Many global companies have significant business interests in China, reflecting the country’s growing economic power, both as a manufacturing hub and as a massive market for goods and services. In order to do business there, companies must navigate a stifling environment where Chinese government officials are increasingly intolerant of companies or others who dare to challenge government conduct. This hostility to criticism is expected to manifest itself in the run-up to the February 2022 Winter Olympics in Beijing. The governments of the United States and several other countries recently announced that they would not send diplomatic delegations to the Winter Olympics, in response to ongoing serious human rights violations. Businesses and investors should send a similar message to Chinese leaders. One example is the pledges made by a number of Western garment companies to seek alternatives to Xinjiang cotton.

Refine ESG investment strategies to have a social impact

More than $ 35 trillion is invested worldwide in funds that assess environmental, social and governance (ESG) factors. According to one estimate, ESG investments will soon represent a third of all global assets under management.
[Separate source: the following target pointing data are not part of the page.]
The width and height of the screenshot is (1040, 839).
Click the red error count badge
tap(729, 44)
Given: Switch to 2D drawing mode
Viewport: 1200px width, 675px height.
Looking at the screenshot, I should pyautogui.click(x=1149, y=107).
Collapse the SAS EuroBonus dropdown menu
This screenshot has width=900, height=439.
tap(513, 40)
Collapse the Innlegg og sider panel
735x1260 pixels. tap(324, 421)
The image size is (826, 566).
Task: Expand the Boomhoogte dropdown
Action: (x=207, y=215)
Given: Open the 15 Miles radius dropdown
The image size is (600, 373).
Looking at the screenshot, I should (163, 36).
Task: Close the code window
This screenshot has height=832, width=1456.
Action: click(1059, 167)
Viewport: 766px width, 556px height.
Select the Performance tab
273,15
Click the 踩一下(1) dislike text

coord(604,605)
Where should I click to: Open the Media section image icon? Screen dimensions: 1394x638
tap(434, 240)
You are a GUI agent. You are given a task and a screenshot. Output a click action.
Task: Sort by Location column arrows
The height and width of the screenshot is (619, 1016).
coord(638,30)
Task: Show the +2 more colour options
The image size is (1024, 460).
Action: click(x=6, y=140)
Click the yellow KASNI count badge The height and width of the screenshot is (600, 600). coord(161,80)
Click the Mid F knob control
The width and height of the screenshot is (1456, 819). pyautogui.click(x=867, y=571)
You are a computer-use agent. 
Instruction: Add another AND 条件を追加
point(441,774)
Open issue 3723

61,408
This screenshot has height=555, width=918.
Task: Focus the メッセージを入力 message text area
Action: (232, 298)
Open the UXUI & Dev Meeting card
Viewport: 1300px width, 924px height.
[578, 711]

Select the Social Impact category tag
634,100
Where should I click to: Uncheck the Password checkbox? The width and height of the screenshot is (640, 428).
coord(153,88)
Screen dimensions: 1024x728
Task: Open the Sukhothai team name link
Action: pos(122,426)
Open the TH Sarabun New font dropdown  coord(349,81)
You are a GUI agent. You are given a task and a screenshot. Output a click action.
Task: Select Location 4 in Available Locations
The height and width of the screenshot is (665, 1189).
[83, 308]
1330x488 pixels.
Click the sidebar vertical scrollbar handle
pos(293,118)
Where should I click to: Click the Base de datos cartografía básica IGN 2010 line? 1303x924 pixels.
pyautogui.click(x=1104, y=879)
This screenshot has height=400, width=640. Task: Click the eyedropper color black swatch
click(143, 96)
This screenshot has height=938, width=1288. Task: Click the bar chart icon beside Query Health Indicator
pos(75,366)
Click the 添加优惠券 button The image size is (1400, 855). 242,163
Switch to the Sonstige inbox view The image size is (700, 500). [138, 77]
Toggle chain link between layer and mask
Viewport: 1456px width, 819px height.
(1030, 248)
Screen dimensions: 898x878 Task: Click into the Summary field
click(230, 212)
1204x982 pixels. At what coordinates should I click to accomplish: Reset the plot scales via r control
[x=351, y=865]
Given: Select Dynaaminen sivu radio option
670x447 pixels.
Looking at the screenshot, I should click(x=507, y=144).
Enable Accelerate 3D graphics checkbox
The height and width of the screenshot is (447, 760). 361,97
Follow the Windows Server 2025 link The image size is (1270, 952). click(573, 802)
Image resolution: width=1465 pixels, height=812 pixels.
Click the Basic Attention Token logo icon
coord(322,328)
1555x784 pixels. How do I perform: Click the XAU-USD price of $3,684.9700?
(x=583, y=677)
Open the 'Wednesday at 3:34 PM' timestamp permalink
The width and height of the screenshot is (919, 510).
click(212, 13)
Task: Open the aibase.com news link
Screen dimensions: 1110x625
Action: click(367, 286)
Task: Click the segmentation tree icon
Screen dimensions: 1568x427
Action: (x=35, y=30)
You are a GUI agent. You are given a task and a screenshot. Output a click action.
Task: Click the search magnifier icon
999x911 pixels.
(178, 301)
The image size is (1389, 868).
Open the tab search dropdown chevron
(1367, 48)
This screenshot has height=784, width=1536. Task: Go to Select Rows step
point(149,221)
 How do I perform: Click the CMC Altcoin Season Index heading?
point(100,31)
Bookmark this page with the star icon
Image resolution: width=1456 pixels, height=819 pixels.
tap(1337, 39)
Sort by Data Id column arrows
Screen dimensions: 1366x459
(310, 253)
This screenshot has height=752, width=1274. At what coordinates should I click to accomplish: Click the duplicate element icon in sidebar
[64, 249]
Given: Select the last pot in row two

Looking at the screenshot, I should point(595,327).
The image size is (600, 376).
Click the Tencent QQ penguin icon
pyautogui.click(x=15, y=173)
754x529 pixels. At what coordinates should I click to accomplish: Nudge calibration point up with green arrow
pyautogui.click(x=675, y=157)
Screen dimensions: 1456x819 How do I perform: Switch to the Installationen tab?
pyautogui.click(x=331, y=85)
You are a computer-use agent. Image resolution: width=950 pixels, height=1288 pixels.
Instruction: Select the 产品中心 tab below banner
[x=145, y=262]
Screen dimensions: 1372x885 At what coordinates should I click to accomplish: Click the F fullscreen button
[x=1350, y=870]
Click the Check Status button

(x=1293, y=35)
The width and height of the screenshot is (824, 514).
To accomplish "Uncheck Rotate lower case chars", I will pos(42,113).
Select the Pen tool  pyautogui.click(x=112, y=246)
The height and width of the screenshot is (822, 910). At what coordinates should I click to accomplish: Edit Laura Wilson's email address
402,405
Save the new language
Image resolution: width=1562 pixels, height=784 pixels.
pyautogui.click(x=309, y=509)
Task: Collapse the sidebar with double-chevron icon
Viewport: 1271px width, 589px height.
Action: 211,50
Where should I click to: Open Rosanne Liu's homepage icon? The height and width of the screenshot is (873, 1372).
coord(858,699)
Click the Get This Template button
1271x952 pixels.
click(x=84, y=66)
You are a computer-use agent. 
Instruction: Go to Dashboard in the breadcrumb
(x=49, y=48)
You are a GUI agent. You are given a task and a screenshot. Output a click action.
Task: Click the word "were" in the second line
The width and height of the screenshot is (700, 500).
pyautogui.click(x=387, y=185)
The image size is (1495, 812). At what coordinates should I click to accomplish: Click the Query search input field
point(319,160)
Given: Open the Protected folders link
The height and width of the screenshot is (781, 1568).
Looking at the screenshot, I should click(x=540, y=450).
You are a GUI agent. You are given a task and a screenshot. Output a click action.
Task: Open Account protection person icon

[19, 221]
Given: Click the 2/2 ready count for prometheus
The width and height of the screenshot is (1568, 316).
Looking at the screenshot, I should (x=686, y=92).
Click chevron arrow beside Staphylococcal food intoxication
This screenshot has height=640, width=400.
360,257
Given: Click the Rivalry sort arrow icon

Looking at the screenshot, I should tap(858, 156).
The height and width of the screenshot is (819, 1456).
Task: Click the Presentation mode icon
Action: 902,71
While considerable attention is paid to developing useful metrics for environmental and governance issues, measures of corporate social performance – the “S” in ESG – fail. In almost all cases, S-factor analysis focuses on business promises and processes, rather than performance and results. This weakness means companies are praised for their environmental progress even as they continue to treat workers poorly and avoid necessary reform of manufacturing supply chains and other aspects of their operations.

There is a growing demand to standardize ESG measures and improve the collection of relevant data. This year, the Security and Exchange Commission announced that it is reviewing mandatory reporting requirements for ESG risk information. As part of its ongoing review of what “human capital” data companies should be required to disclose, the SEC should demand information on working conditions in global supply chains.

When deciding whether or not to invest in companies, asset owners and investment managers should broaden and deepen their analysis to include factors such as the treatment of factory workers in developing countries who manufacture actually the products sold by western brands. The US government can exert additional leverage for improvement by incorporating human rights criteria into its own procurement practices. As heavy consumers of most goods and services, government agencies should make their purchases conditional on meeting these standards, making compliance a cost of doing business.

Improve racial and gender diversity in business management and the investment sector

The murder of George Floyd in the summer of 2020 became a catalyst for renewed national attention to racial inequalities and led to calls for greater diversity in many institutions. In the coming year, business leaders must build on these commitments and apply them to senior executives and boards of directors. While more and more black Americans are going to college and earned graduate degrees over the past decade, relatively few have made it to the top rungs of the corporate ladder. There are only five African-American CEOs of Fortune 500 companies, and a third of those companies do not have black members on the board. Meaningful change must come from above.

Less than 2% of US investment firms, with a total of $ 82 trillion in assets under management, are owned by women or under-represented minorities. Yet studies show that companies with more diverse workers and management teams perform better in the long run. Business leaders committed to promoting diversity and inclusion need to establish specific plans and concrete performance measures to make diversity a reality throughout their business.